Work required
A faithful, word-for-word copy of the records is required, and it must contain no pictures.
§ §
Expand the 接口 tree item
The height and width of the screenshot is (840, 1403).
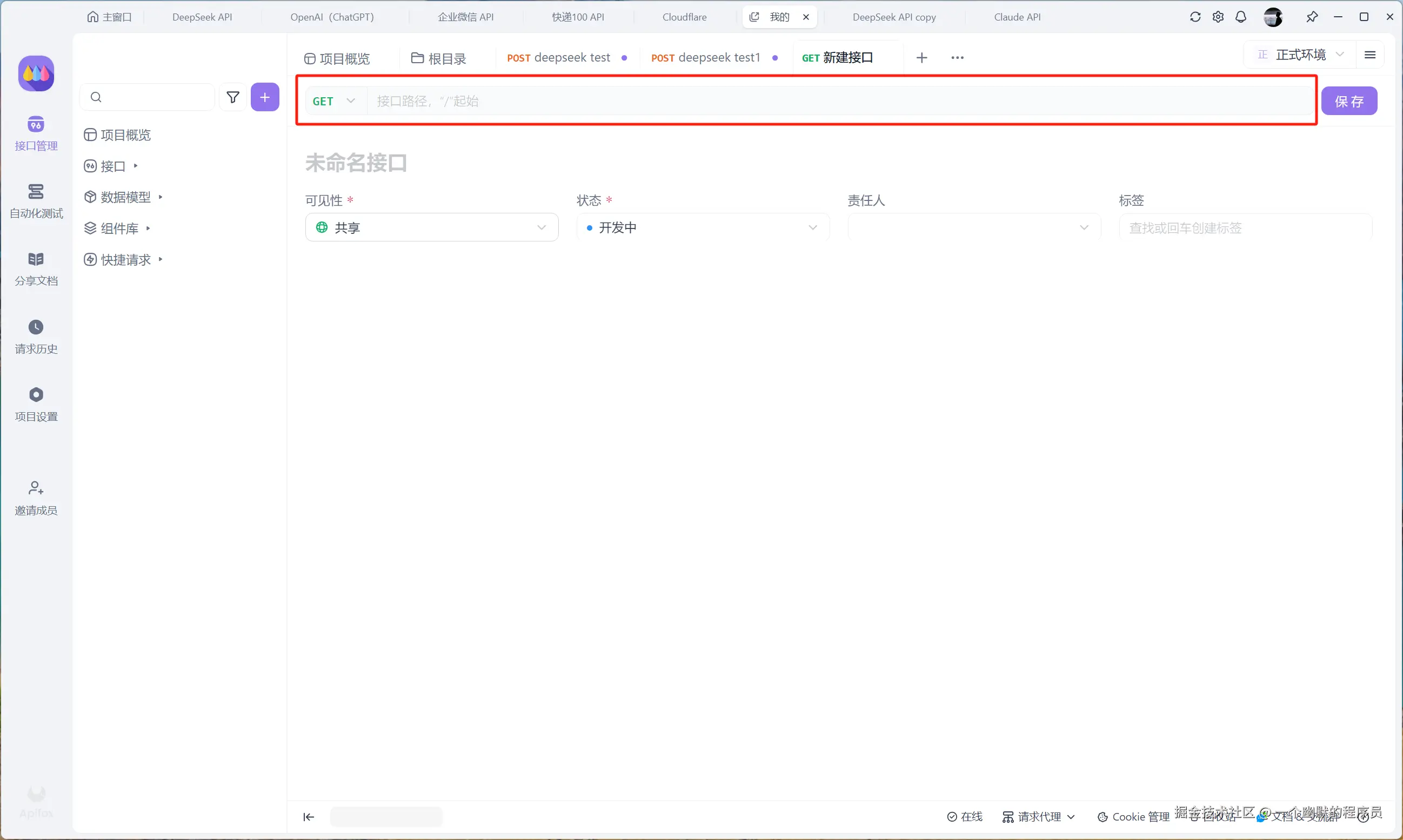135,166
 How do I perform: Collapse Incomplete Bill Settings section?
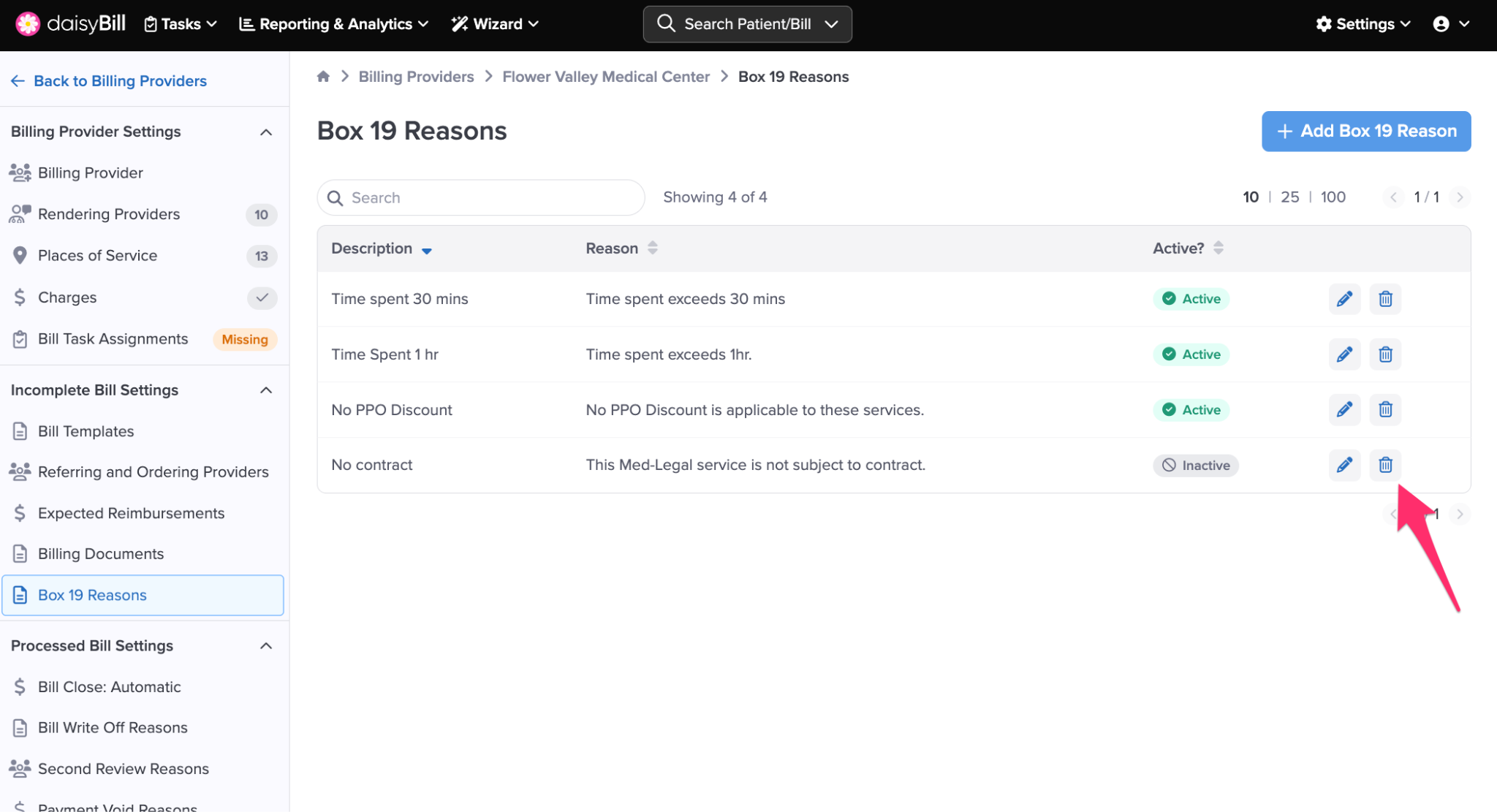(x=266, y=390)
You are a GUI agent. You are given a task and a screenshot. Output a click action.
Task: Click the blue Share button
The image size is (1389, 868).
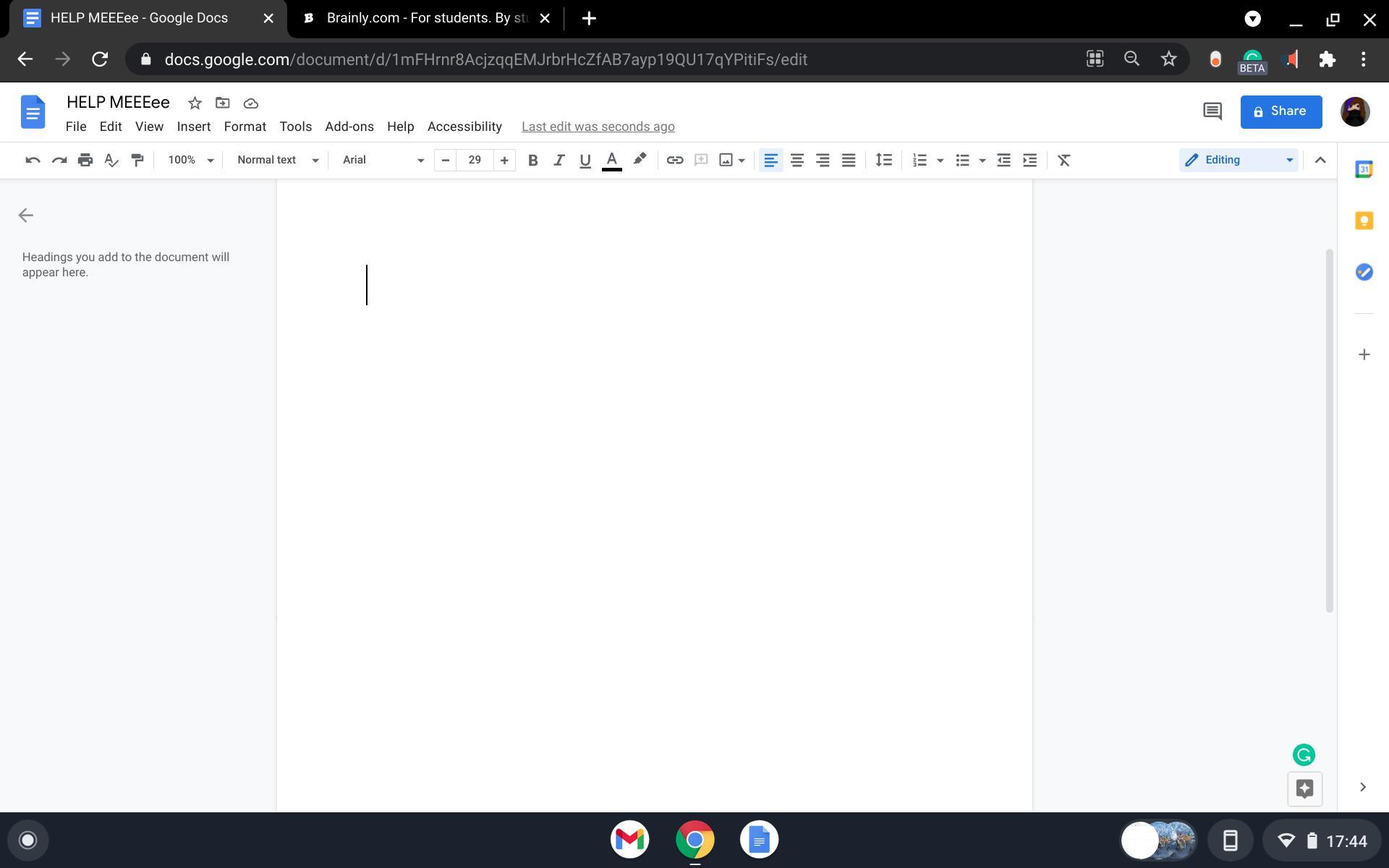tap(1280, 111)
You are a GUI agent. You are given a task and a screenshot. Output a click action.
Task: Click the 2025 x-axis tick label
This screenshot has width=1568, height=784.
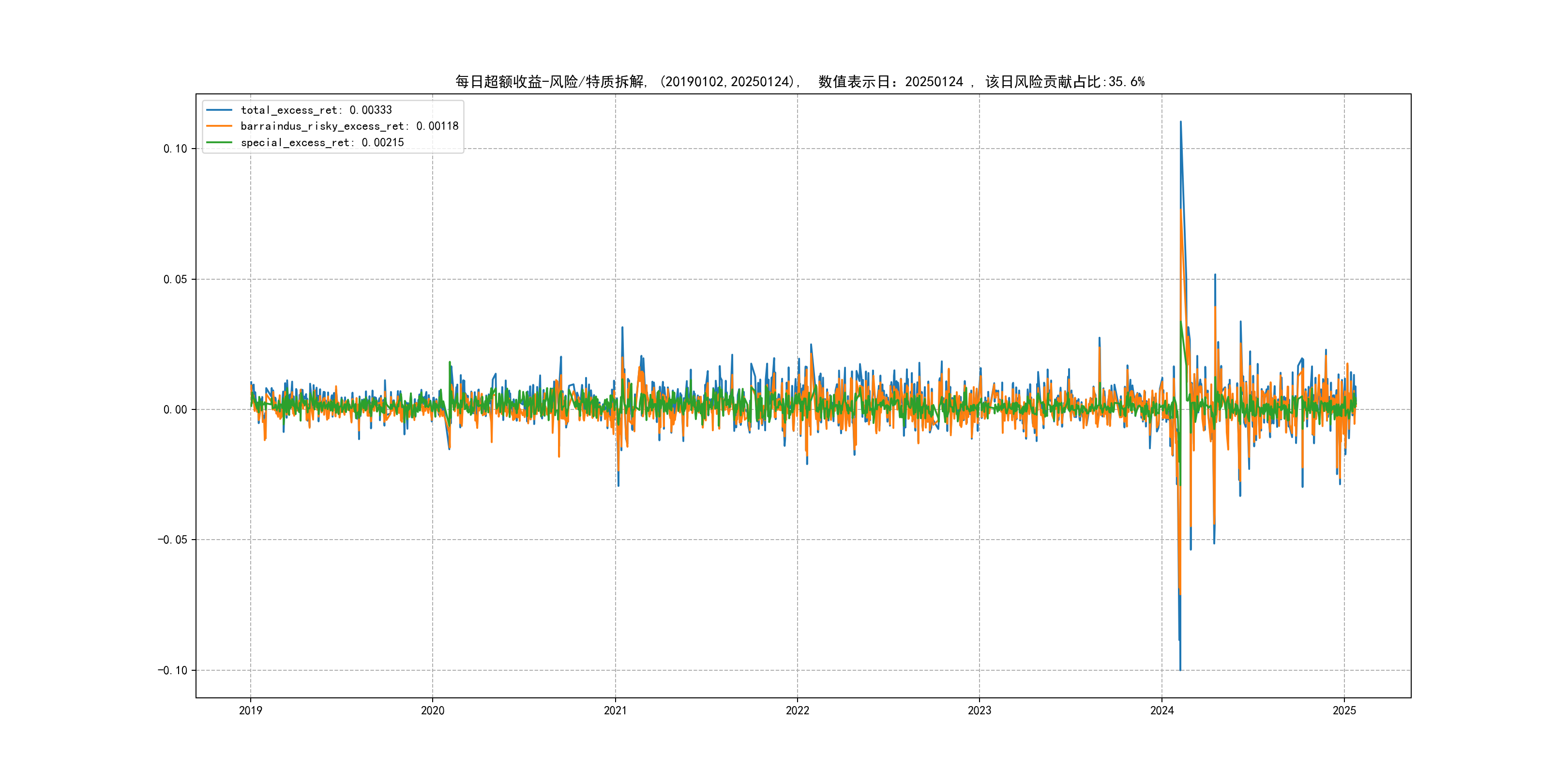tap(1344, 710)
§ §
Your response
Expand the 接口 tree item
The height and width of the screenshot is (840, 1403).
135,166
 How do I perform: Collapse Incomplete Bill Settings section?
(x=266, y=390)
You are a GUI agent. You are given a task and a screenshot. Output a click action.
Task: Click the blue Share button
The image size is (1389, 868).
tap(1280, 111)
You are a GUI agent. You are given a task and a screenshot. Output a click action.
Task: Click the 2025 x-axis tick label
This screenshot has width=1568, height=784.
tap(1344, 710)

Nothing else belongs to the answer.